De aves y sueños

Weildler Guerra
18 de agosto de 2018 - 05:00 a. m.

La primera impresión que sentí al ver la cinta Pájaros de verano, de Ciro Guerra y Cristina Gallego, fue la de un fuerte estremecimiento anímico del que tardé horas en reponerme. La llamada época de la “bonanza marimbera” perdura en la memoria emocional de quienes la vivimos, como las marcas que deja un tornado social devastador o los desajustes causados por un remolino de arena en el desierto cuya violencia estremeció los pilares y el entramado normativo de una sociedad en la que existen reglas más antiguas y dotadas de un ámbito geográfico más extenso que los límites de la propia República de Colombia.

La estructura narrativa busca asemejarse a los cantos llamados Jayeechi entre los wayuu. Estos son cantos indígenas que recogen vivencias individuales o grupales de variada índole y extensión, que se acuñan en la memoria oral apelando a recursos retóricos reiterativos y empleando un marco estético tradicional. Los más memorables de ellos pueden ser de carácter épico. Así, la historia se inicia y culmina en la voz de un reconocido especialista, como lo es Sergio Cohen.

Las aves no sólo dan el título a esta filmación, sino que están presentes con el henchido y específico simbolismo que le otorgan los wayuu. Aves agoreras que anuncian la muerte o la guerra. Alcaravanes que siguen o prefiguran la tragedia. Aves como Yorija, el pelícano, que marchan en formación en el cielo bajo el potencial ataque de la estrella mitológica llamada Simiriyuu, que les arroja piojos y vientos en su condición de ancestral adversaria. Son señales que puede leer claramente un espectador indígena. Por otro lado, las vidas de los protagonistas están, de alguna manera, gobernadas por Lapu, el sueño, cuyas interpretaciones tienen un carácter mandatorio entre los wayuu y sirven de puente comunicador con plantas, animales y otros seres del mundo-otro, como los muertos.

La cinta se inicia con un ritual de paso de Zaida, una joven indígena, y luego registra ritos de aspersión y de descontaminación a los que son sometidos tanto los homicidas como aquellos que manipulan los restos óseos y la carne de los parientes fallecidos. Estos rituales han marcado durante siglos el calendario social wayuu, cuyos hitos más relevantes no son tanto las estaciones festivas sino los conflictos, los matrimonios y los funerales.
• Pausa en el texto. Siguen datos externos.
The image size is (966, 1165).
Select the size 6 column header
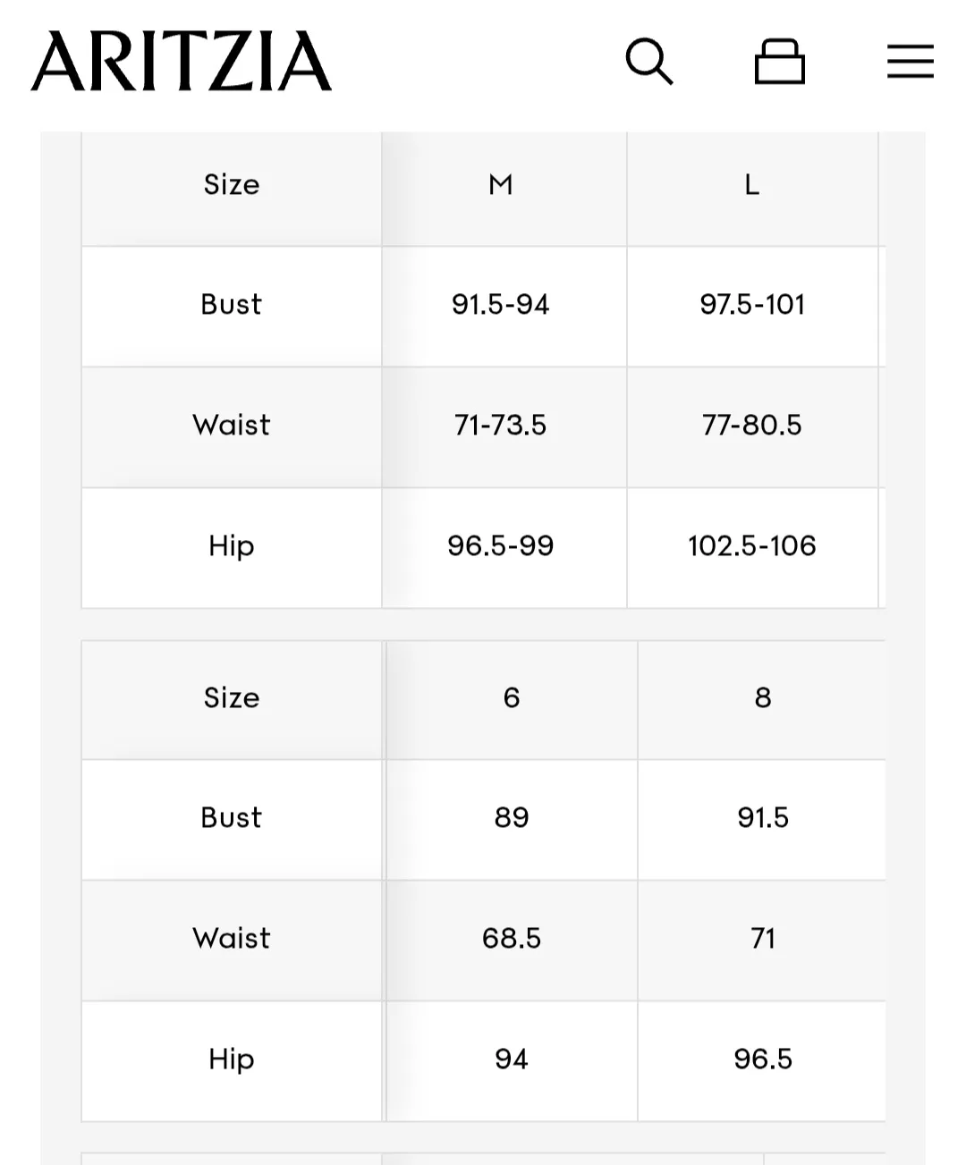point(512,697)
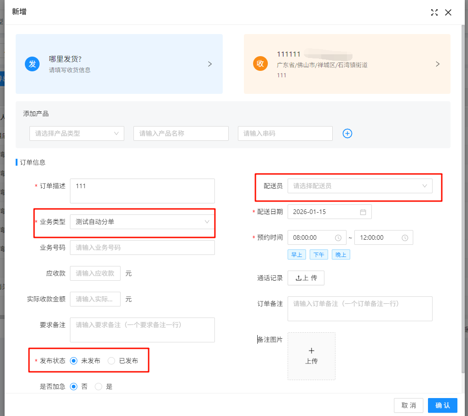Choose the 早上 time preset tag
This screenshot has height=416, width=468.
point(296,255)
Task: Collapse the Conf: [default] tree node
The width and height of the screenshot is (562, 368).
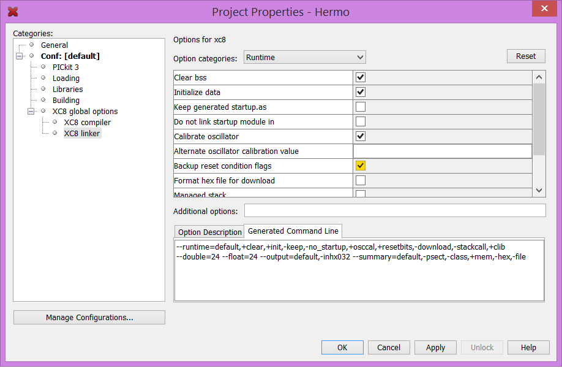Action: [x=20, y=56]
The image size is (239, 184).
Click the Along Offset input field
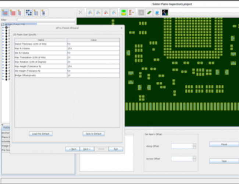pos(182,146)
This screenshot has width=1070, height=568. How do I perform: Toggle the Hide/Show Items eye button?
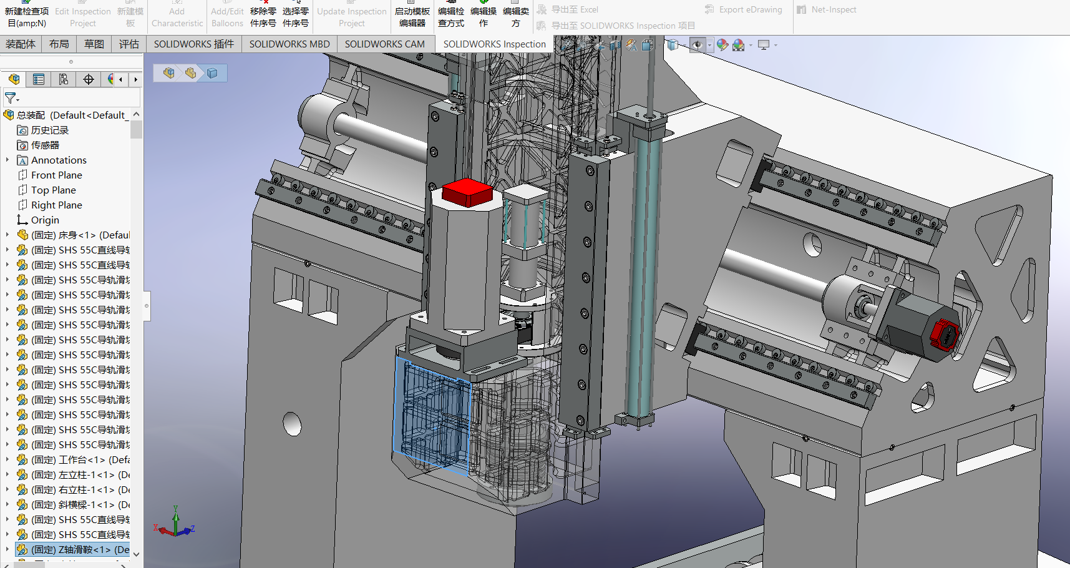(x=697, y=45)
La cinta puede ser controversial en la medida en la que la juzguemos sólo por su rigor etnográfico o por la preservación de la imagen del buen salvaje. Sin embargo, al igual que en la literatura y el arte, debemos partir de la libertad del guionista que puede, en algunas escenas, apartarse de la norma ideal y del canon normativo, como sucede en la cotidianidad de miles de seres humanos. Lo que pretende la cinta es ser una metáfora del efecto devastador del inicio del tráfico de narcóticos en nuestro país. Esta metáfora es más nítida y dolorosa si la percibimos desde el territorio y el universo social wayuu, un pueblo que ha ocupado históricamente una esquina del Caribe y de Suramérica.